YOUR OBJECTIVE »
Starting at the line with "Task: Visit the virtualbox.org link" and stopping at the final line, retype the data below exactly; do not carry over any pictures.
*** STORED DATA Section Begins ***
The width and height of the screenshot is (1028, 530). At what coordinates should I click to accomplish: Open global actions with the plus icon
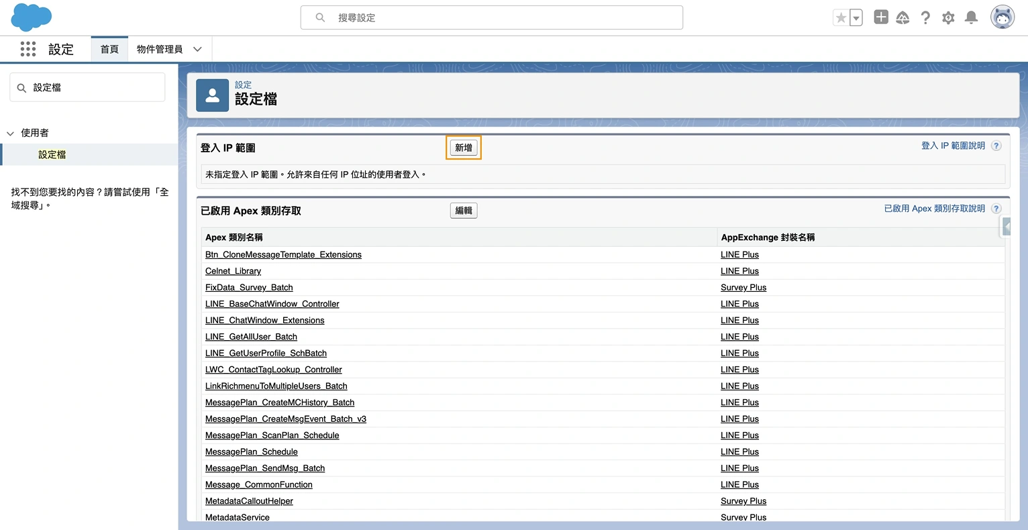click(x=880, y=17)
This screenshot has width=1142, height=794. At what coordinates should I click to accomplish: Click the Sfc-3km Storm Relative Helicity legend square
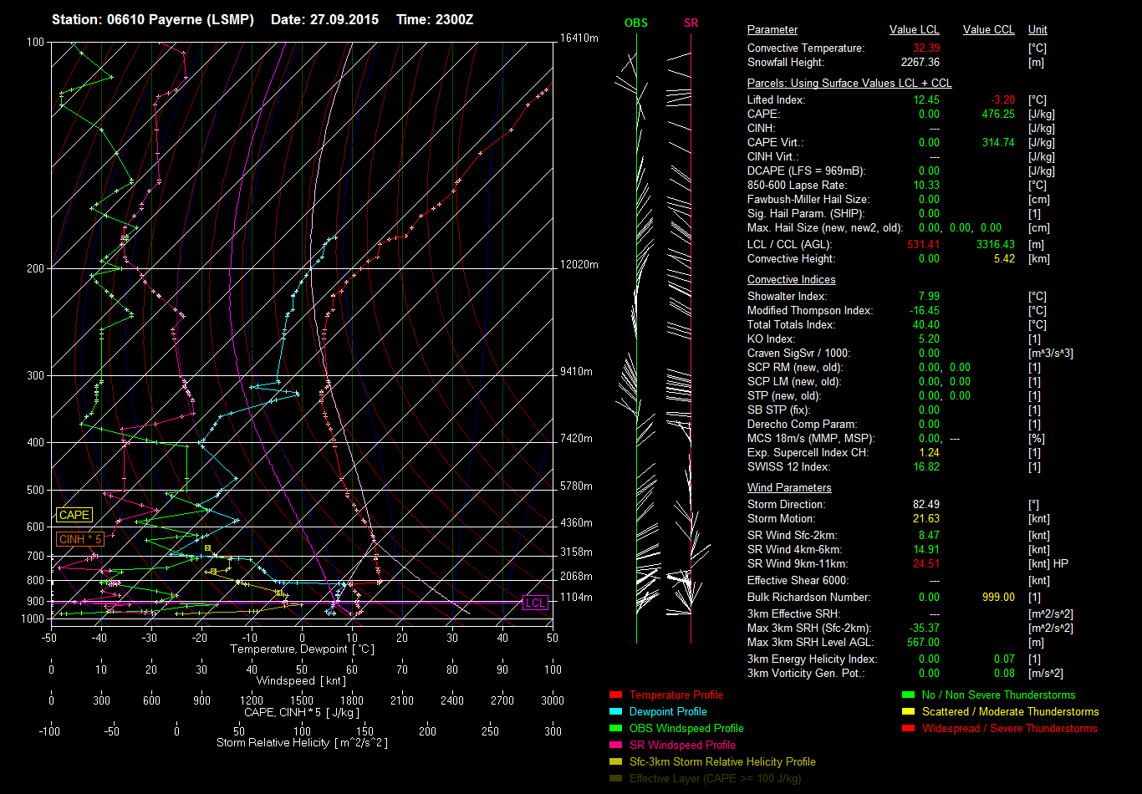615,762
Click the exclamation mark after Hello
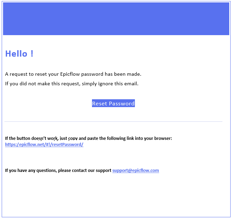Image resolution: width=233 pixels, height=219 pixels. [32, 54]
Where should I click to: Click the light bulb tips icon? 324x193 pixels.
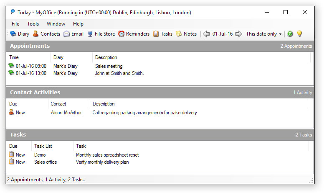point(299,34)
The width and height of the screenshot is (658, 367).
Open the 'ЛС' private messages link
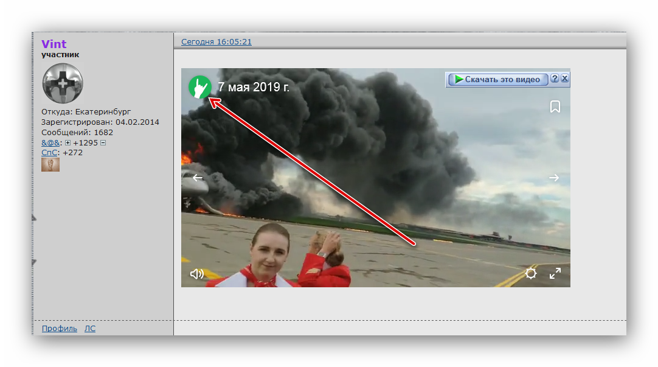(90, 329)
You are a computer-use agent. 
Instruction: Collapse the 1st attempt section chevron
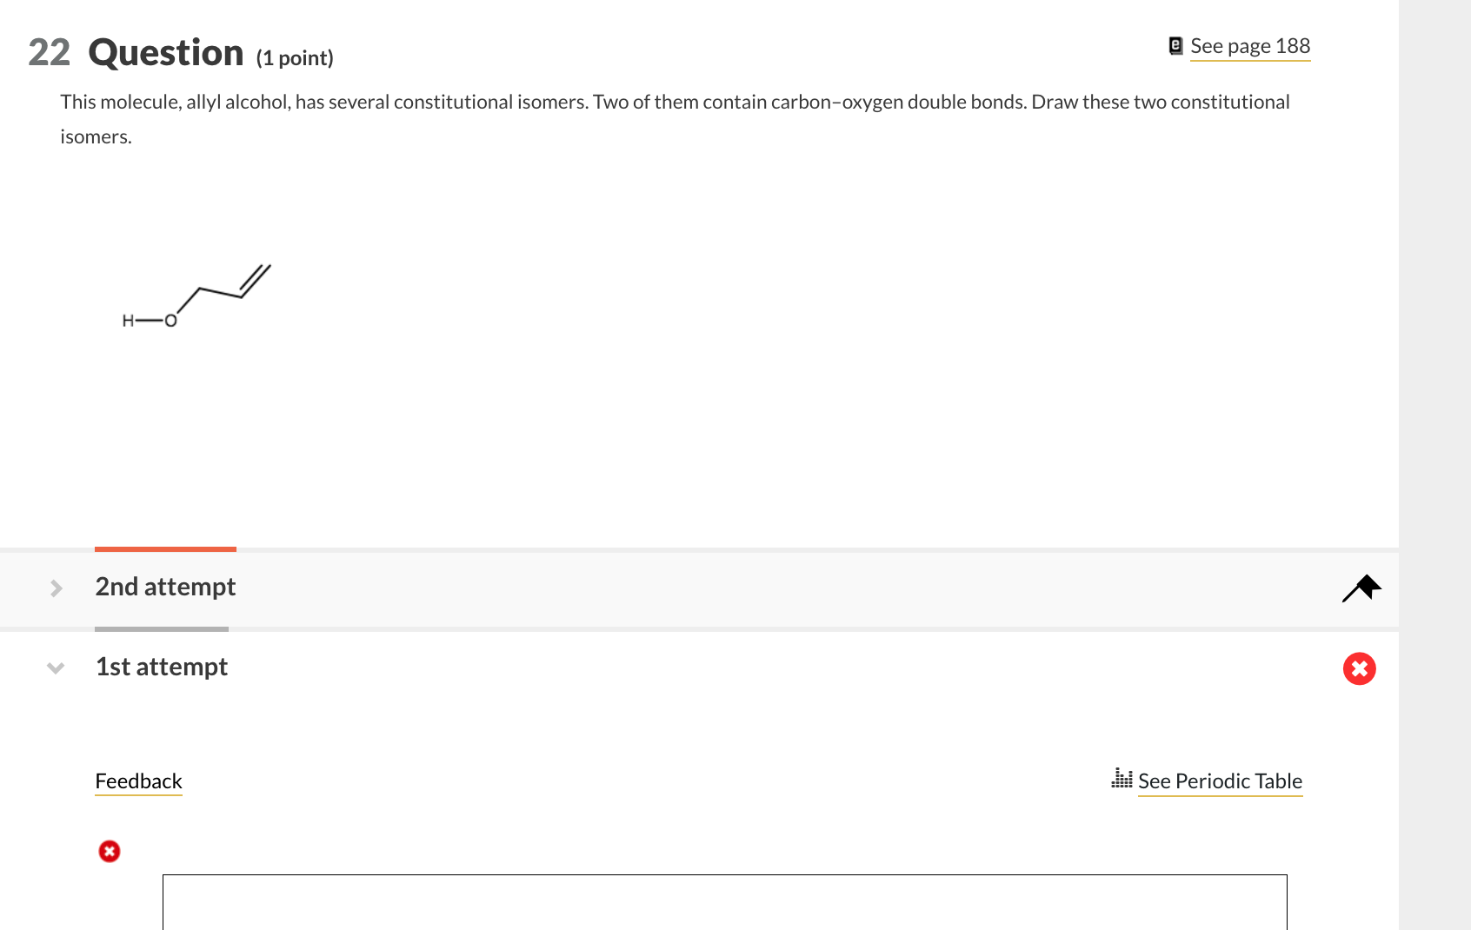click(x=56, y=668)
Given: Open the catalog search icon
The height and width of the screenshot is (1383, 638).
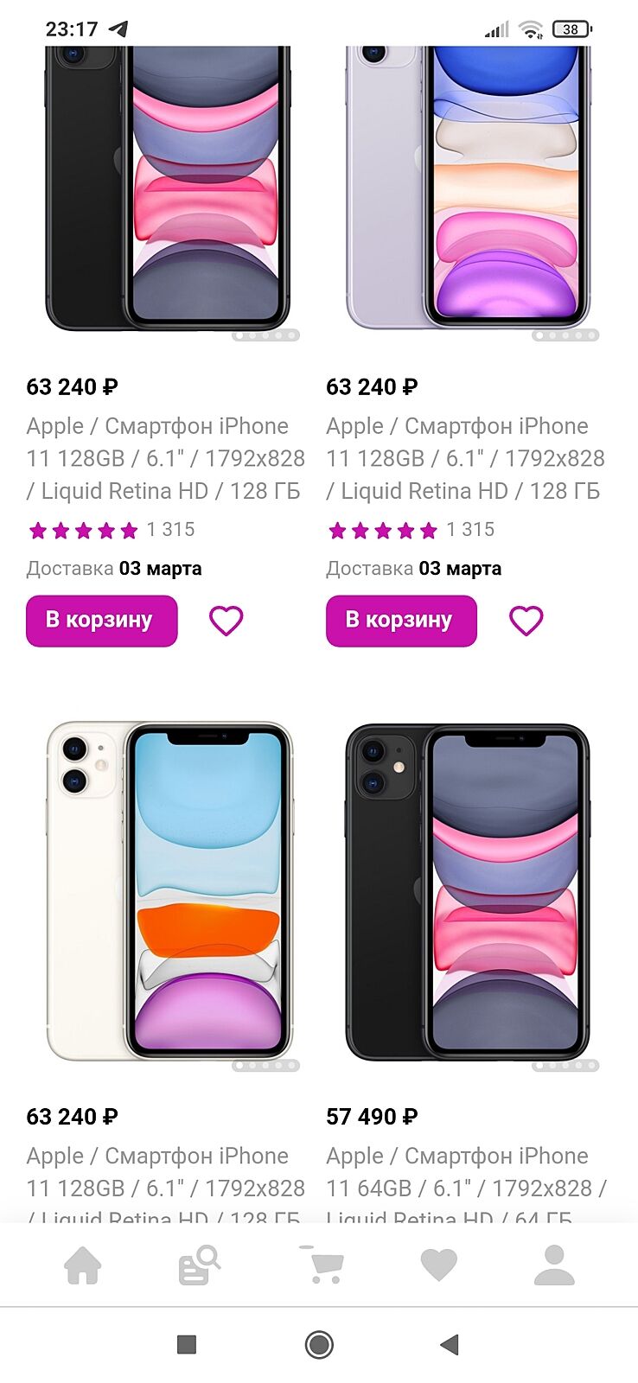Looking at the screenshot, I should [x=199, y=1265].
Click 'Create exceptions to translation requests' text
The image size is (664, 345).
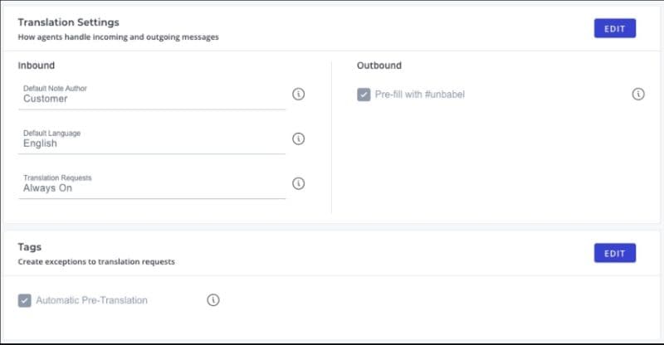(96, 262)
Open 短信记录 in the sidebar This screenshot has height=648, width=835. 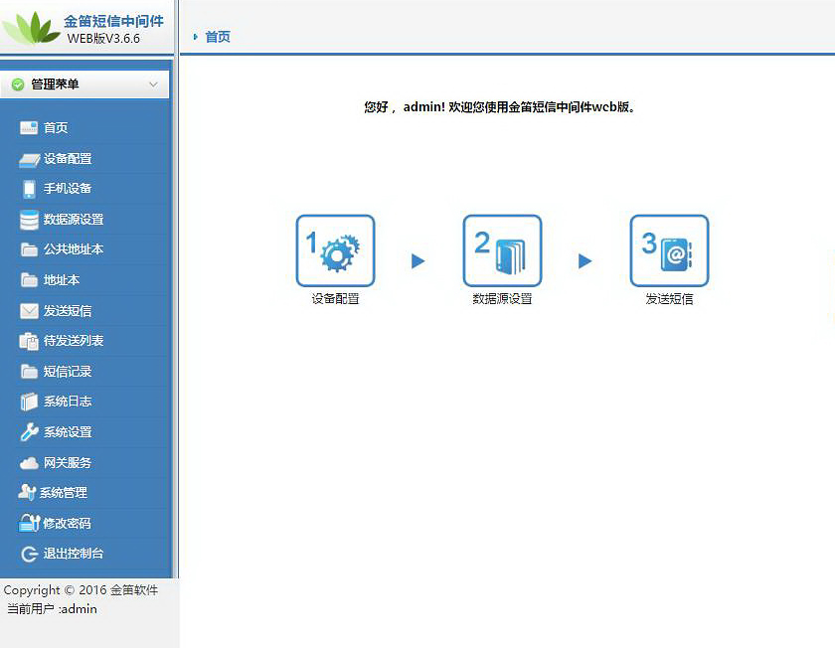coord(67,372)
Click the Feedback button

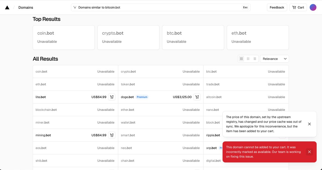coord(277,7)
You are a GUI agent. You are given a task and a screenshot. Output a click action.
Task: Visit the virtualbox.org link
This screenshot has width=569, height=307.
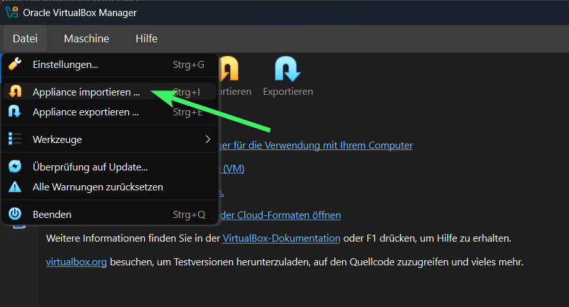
*** STORED DATA Section Ends ***
EXERCISE RESULT »
Task: Visit the virtualbox.org link
This screenshot has width=569, height=307.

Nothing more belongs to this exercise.